I'd like an exact copy of every line from the start of the entries below through the line containing "Given: Select the Subscriptions node", please.

══ Recorded information

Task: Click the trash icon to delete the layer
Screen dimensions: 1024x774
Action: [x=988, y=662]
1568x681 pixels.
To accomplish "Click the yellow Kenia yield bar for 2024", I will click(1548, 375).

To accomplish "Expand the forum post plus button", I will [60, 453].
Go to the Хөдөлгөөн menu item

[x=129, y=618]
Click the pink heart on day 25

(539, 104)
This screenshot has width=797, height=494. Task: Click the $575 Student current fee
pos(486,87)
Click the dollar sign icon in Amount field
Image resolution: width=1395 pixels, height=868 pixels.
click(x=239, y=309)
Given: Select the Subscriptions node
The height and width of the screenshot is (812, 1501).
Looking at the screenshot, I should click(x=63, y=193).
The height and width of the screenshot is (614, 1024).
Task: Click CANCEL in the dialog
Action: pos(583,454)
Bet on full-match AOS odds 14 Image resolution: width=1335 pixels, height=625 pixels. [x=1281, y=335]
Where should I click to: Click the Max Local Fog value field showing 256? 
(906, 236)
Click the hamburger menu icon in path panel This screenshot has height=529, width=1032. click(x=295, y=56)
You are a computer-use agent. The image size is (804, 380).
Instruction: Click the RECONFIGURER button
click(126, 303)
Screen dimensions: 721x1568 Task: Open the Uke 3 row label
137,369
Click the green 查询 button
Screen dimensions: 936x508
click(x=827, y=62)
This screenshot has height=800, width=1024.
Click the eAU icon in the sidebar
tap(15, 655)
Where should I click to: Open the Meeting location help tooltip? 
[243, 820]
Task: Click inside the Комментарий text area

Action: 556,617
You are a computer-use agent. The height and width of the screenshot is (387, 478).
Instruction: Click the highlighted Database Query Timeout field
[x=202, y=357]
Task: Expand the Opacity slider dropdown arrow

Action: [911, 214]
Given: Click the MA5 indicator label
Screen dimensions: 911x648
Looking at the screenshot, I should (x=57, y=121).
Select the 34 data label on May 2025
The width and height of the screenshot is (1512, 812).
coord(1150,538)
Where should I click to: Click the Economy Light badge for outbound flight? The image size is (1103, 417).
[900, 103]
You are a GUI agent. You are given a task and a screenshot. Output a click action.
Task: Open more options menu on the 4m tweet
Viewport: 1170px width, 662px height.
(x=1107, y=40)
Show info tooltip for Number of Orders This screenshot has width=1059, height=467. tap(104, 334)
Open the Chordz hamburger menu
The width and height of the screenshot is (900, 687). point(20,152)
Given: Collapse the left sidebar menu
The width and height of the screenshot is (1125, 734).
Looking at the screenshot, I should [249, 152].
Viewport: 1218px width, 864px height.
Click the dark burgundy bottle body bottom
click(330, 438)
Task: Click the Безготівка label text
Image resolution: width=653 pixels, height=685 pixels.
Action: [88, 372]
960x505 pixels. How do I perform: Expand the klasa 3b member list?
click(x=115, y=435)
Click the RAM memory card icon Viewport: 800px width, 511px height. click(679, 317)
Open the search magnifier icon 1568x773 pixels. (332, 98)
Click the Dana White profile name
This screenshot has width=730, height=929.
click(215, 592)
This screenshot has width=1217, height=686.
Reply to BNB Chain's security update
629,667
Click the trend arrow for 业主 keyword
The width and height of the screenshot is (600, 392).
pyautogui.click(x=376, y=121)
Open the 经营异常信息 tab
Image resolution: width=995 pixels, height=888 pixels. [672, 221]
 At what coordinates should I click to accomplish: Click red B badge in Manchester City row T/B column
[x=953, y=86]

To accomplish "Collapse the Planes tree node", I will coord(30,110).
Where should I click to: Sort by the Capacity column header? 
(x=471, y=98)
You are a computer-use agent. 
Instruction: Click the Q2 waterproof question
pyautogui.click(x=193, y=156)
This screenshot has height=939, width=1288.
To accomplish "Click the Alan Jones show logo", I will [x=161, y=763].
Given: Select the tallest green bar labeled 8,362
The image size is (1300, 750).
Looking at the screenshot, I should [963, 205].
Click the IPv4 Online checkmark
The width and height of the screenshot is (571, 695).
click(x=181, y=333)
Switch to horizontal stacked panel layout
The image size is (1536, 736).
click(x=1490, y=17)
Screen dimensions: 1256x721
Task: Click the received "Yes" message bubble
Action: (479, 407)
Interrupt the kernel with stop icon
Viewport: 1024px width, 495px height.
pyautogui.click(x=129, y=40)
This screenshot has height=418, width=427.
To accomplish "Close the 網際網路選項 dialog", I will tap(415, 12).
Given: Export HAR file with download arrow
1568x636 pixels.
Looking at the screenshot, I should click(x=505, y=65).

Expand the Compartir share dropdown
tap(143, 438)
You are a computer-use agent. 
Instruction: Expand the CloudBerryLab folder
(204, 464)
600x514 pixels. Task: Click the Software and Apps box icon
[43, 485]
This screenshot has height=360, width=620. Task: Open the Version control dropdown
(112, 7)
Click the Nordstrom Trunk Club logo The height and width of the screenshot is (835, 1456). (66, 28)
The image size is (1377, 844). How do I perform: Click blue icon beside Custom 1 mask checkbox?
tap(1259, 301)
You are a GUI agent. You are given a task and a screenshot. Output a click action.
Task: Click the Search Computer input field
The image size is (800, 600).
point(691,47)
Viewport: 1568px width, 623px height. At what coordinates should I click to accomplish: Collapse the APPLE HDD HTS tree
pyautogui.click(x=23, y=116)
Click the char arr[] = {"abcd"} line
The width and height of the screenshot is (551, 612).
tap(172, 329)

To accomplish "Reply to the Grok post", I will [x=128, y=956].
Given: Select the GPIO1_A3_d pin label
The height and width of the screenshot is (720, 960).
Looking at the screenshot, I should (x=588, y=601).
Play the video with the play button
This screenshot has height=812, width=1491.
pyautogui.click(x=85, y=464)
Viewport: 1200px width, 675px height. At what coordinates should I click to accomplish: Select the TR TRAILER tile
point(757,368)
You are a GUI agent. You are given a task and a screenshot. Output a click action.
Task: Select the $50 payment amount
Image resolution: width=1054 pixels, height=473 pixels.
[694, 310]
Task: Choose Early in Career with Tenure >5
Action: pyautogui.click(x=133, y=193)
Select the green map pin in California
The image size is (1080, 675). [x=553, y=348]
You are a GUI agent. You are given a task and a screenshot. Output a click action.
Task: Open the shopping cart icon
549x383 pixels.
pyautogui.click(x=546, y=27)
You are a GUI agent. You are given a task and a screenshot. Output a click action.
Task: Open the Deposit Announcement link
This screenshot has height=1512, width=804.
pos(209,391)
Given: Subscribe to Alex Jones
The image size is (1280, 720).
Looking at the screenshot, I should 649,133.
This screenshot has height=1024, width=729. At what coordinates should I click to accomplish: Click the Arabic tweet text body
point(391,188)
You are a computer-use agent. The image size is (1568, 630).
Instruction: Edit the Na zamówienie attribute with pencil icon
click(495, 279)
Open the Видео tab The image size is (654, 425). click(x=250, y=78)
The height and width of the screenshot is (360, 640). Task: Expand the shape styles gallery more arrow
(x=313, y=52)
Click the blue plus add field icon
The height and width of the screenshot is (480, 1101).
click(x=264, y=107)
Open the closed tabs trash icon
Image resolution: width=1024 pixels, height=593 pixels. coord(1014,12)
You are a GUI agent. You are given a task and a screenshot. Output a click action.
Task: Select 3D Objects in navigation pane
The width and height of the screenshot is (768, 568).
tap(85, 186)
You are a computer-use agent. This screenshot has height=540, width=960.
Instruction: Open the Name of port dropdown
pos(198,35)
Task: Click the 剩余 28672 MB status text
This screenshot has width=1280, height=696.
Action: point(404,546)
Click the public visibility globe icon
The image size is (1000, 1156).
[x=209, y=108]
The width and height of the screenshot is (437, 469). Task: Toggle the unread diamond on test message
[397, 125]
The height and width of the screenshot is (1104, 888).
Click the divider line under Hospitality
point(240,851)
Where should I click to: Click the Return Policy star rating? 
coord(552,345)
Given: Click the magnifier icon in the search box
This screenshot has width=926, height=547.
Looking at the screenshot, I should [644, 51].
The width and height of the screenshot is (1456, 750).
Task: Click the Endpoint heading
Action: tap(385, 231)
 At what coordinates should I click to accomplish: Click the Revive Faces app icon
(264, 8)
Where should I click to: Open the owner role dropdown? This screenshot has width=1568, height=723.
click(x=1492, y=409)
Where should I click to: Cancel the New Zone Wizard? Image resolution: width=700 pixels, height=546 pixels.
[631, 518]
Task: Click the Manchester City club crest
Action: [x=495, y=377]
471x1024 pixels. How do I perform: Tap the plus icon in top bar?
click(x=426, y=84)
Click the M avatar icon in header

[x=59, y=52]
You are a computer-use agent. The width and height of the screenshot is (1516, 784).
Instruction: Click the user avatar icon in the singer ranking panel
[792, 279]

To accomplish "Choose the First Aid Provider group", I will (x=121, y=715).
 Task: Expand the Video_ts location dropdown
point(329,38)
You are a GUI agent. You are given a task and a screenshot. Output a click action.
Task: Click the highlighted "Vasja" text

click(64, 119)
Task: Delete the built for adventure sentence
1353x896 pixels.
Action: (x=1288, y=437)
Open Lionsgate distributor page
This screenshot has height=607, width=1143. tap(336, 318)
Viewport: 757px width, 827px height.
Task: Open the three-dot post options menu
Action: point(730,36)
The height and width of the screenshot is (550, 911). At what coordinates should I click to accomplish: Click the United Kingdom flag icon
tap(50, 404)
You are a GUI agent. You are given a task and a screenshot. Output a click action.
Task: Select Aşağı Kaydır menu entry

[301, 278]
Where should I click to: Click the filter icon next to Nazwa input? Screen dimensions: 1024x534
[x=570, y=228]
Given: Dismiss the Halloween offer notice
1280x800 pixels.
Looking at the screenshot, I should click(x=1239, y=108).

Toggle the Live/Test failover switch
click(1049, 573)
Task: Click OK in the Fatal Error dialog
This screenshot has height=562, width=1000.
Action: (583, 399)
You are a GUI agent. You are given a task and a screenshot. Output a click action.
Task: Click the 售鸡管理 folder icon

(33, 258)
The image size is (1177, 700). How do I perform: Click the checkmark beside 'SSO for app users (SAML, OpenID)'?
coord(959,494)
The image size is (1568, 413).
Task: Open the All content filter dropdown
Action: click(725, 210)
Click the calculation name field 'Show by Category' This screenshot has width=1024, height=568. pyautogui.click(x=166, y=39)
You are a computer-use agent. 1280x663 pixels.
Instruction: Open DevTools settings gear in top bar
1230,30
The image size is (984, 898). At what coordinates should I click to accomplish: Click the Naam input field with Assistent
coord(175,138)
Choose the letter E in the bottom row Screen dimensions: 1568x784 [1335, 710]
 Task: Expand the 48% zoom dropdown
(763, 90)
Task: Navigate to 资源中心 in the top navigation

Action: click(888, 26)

════

◆ **Exercise output**:
Task: Click the trash icon to delete the layer
Screen dimensions: 1024x774
Action: [x=988, y=662]
1568x681 pixels.
To accomplish "Click the yellow Kenia yield bar for 2024", I will click(1548, 375).

To accomplish "Expand the forum post plus button", I will [60, 453].
Go to the Хөдөлгөөн menu item

[x=129, y=618]
Click the pink heart on day 25

(539, 104)
This screenshot has width=797, height=494. Task: Click the $575 Student current fee
pos(486,87)
Click the dollar sign icon in Amount field
Image resolution: width=1395 pixels, height=868 pixels.
click(x=239, y=309)
Given: Select the Subscriptions node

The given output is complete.